DEAD MEN CAN KILL (TotalRecall Publications, January 2010) by Bob Doerr. When Jim West leaves the life of an Air Force Special Agent to pursue a peaceful second career as a professional lecturer on forensic hypnosis, he never envisioned that a demonstration with a college student would stir up memories of an eighteen-year-old murder. When the student is killed three days later, West finds himself entangled in the middle of a murder investigation.
COLD WINTER'S KILL (TotalRecall Publications, January 2010) by Bob Doerr. Following a phone call from an old friend, Jim West finds himself in Ruidoso, NM, investigating the disappearance of his friend's daughter. The deeper he digs, the more he is determined that her disappearance may be connected to those of other young girls in the past.

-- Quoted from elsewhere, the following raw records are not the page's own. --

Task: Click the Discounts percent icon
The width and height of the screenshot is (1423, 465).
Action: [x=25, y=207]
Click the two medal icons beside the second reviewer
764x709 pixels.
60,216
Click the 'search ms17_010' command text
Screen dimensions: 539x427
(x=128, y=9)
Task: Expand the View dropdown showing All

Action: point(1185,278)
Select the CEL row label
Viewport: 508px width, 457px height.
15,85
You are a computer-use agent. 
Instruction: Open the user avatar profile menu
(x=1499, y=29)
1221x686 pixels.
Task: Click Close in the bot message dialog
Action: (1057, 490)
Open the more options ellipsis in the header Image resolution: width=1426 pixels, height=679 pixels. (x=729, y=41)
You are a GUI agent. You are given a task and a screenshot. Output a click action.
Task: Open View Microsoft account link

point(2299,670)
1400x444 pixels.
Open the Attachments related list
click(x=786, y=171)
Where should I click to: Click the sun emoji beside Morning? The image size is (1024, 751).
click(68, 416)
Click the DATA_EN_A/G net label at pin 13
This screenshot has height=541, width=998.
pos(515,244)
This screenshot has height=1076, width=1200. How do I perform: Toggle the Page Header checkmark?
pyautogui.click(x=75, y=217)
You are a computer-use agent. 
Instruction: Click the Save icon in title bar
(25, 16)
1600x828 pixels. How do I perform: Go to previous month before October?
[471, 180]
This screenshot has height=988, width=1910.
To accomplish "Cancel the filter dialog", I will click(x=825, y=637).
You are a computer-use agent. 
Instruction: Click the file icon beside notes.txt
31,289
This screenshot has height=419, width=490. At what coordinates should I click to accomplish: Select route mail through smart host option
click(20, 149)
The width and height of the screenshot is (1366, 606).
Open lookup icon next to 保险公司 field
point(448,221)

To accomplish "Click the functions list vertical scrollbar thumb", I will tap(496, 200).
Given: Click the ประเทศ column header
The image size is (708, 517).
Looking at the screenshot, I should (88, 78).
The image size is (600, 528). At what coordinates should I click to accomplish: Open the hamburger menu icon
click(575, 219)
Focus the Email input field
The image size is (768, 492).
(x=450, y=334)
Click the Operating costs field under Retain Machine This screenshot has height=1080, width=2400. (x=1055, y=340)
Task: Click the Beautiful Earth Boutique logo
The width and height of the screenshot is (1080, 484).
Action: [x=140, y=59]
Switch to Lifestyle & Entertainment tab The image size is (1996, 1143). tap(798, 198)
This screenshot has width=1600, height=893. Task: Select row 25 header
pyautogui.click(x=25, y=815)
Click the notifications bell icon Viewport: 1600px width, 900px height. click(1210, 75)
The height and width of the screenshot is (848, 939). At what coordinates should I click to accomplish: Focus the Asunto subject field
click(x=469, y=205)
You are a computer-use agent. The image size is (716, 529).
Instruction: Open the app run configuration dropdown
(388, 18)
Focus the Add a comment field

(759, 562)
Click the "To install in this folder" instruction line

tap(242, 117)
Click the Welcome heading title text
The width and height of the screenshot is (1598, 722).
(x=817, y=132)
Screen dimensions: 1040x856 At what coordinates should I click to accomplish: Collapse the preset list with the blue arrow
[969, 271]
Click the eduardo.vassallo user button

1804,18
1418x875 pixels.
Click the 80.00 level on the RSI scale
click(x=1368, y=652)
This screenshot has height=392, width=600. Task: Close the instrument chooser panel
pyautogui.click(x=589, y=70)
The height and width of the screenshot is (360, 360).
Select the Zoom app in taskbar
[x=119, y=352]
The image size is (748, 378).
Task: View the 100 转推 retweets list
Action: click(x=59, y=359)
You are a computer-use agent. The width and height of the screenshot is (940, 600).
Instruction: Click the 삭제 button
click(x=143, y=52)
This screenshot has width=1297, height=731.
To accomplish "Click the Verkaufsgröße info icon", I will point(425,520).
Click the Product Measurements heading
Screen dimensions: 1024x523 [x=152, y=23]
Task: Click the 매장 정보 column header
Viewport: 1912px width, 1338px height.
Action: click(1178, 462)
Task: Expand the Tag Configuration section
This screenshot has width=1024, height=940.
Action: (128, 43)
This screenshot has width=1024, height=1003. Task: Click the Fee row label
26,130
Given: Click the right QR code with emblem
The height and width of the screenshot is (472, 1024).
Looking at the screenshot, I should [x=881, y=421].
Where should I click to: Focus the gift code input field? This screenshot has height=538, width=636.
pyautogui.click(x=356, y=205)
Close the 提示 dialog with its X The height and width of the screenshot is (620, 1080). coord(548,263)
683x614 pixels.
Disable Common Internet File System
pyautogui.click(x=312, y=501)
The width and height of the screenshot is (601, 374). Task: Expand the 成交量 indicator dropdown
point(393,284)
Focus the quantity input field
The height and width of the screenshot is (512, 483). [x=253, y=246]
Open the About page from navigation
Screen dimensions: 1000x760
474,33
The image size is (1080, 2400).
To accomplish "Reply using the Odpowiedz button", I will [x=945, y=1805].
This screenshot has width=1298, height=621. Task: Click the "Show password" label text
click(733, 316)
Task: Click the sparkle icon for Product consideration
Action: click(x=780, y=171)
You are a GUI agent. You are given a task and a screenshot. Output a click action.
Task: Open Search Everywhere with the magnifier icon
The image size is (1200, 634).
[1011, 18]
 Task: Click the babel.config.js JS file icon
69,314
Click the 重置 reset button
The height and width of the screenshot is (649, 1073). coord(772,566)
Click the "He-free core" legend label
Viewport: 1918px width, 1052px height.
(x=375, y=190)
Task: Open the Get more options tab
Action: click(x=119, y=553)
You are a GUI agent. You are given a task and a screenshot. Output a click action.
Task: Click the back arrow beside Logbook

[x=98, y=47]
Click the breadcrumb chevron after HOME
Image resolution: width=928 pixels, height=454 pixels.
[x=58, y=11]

Will he find her in time or will she become just another cold winter's kill?
THE SCULPTOR (Pinnacle, January 2010) by Gregory Funaro. A scholarly work on Michelangelo becomes the inspiration for a vicious serial killer, who turns his victims into reproductions of Michelangelo's most celebrated sculptures. "Fast-paced, exciting and wildly surreal, Funaro's debut thriller delivers gasp-out-loud terror and relentless suspense. A genuine page-turner! When you start THE SCULPTOR, get ready for an all-nighter, and double-lock your doors!" -- Kevin O'Brien, New York Times best-selling author.
FACES OF THE GONE (St. Martin's Press, December 2009) by Brad Parks. A shooting can rattle a city, even gun-choked Newark, N.J. And the shooting facing investigative report Carter Ross Monday morning is no ordinary crime: Four bodies shot execution style and left in a vacant lot. Soon, Carter learns the four victims have one connection, and this knowledge puts him in the path of one very ambitious killer. "Terrific debut." -- Harlan Coben.
FORTY-EIGHT X: THE LEMURIA PROJECT (Medallion Press, December 2009) by Barry Pollack. The world's greatest scientists are engaged in a top secret project to genetically engineer a new kind of American warrior -- lethal, near invincible, expendable. The secret unravels as two fascinating, romantically mismatched couples challenge military and political roadblocks around the world to uncover the secret and reveal a chimera, a new species that might one day vie with the human race for dominance.
HUNT AT WORLD'S END (Leisure Books, November 2009) by Nicholas Kaufmann, as Gabriel Hunt. Gabriel Hunt searches through Borneo, Turkey and the Kalahari Desert for the clues to an ancient and devastating weapon, with a deadly rival and a dangerous cult hot on his heels. "A must read." -- Booklist.